Confusion sur les chiffres d’émissions de CO2 du nucléaire
Fin janvier 2019, le gouvernement a publié le projet de Programmation pluriannuelle de l’énergie (PPE) pour les 10 ans à venir (périodes 2019-2023 et 2024-2028) ; projet soumis aujourd’hui à la consultation de différentes instances et des professionnels du secteur, avant sa mise en application par décret, courant 2019.
Dans ce rapport de 368 pages, plusieurs parties sont dédiées au nucléaire, dont le chapitre 3 (alinéa 3.5.8. Le nucléaire) – Partie « Les enjeux environnementaux », page 126.
Le projet PPE indique notamment deux références en matière d’émissions de CO2 liées au nucléaire :
– le GIEC, « qui a publié des données sur l’impact carbone de la filière nucléaire, l’estime en moyenne à 12g CO2/kWh au plan international » ;
– « selon la base carbone de l’ADEME, pour la France, l’énergie nucléaire émet en moyenne 66 g CO2/kWh sur l’ensemble de son cycle de vie ».
La SFEN, dont une des missions est de veiller à l’exactitude des données publiées relatives au secteur du nucléaire, attire l’attention des pouvoirs publics sur le fait que le résultat proposé par la base carbone de l’ADEME, largement utilisée pour les calculs des bilans réglementaires Gaz à Effet de Serre (GES), est en réalité inférieur : 6g CO2/kWh pour l’énergie nucléaire en France.
Comme indiqué dans une note de la SFEN « Urgence climatique : peut-on se passer de l’énergie nucléaire ? », publiée en octobre 2018, et rappelé dans le présent projet de la PPE, la valeur de référence pour le bilan Gaz à effet de serre (GES) du kWh nucléaire est fixée à 12g CO2/kWh par le GIEC.
Pour calculer les émissions de CO2, la méthode de référence reste l’Analyse de Cycle de Vie (ACV). Elle a fait l’objet d’un consensus scientifique international ; elle est utilisée dans tous les secteurs, dont le nucléaire, pour calculer le bilan environnemental d’un service ou d’un produit. L’ACV est normalisée depuis de nombreuses années (normes ISO 14040 & 44).

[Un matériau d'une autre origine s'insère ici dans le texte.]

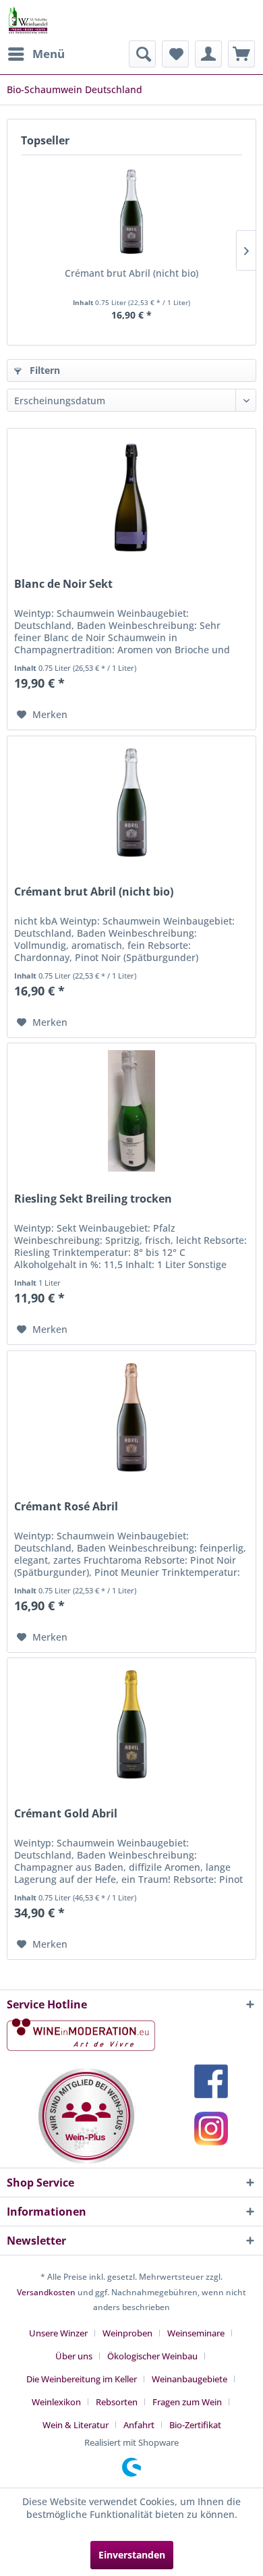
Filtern (43, 370)
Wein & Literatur (75, 2425)
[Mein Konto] (208, 53)
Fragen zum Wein (187, 2402)
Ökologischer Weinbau (152, 2356)
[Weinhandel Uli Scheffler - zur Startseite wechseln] (28, 20)
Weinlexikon (56, 2402)
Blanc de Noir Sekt (63, 584)
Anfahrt (138, 2425)
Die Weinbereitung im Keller (81, 2379)
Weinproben (127, 2333)
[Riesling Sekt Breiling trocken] (131, 1111)
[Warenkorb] (241, 53)
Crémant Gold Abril (65, 1814)
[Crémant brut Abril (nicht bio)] (131, 212)
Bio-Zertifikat (195, 2425)
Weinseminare (196, 2333)
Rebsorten (117, 2402)
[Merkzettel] (175, 53)
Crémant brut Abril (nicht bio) (131, 273)
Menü (48, 53)
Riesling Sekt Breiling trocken (93, 1199)
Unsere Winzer (58, 2333)
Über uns (73, 2356)
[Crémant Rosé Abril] (131, 1418)
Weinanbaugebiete (189, 2379)
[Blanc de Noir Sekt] (131, 496)
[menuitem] (35, 53)
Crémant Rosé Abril (66, 1507)
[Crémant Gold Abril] (131, 1725)
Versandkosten (46, 2292)
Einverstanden (131, 2554)
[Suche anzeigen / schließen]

L’ADEME s’appuie sur une étude ancienne de B. Sovacool qui n’est pas spécifique à la France et qui n’est pas une étude proprement dite mais une « méta-analyse », soit une analyse d’études internationales , et non spécifiquement françaises, et surtout, dont certaines ne sont pas des études ACV et inadaptées à notre pays.
A noter que le résultat d’émissions de CO2 pour la France est inférieur, en raison du faible contenu carbone que revêt l’électricité française, qui réduit notamment la contribution des émissions de gaz à effet de serre, en particulier dans les étapes industrielles du cycle du combustible, comme l’enrichissement de l’uranium. Cette étape a aussi bénéficié de la réduction majeure (d’un facteur de près de 50) de l’énergie consommée, en passant de la technologie de la diffusion gazeuse à celle de l’ultracentrifugation.
La valeur de « 66 g CO2/kWh » de l’ADEME ne saurait donc être retenue comme référence dans le rapport de la PPE, et provient probablement d’une malheureuse coquille. Il semble important de la modifier dans le rapport définitif du rapport de la PPE, pour éviter toute confusion et majorer indûment d’un facteur de l’ordre de 10 les émissions de la filière nucléaire.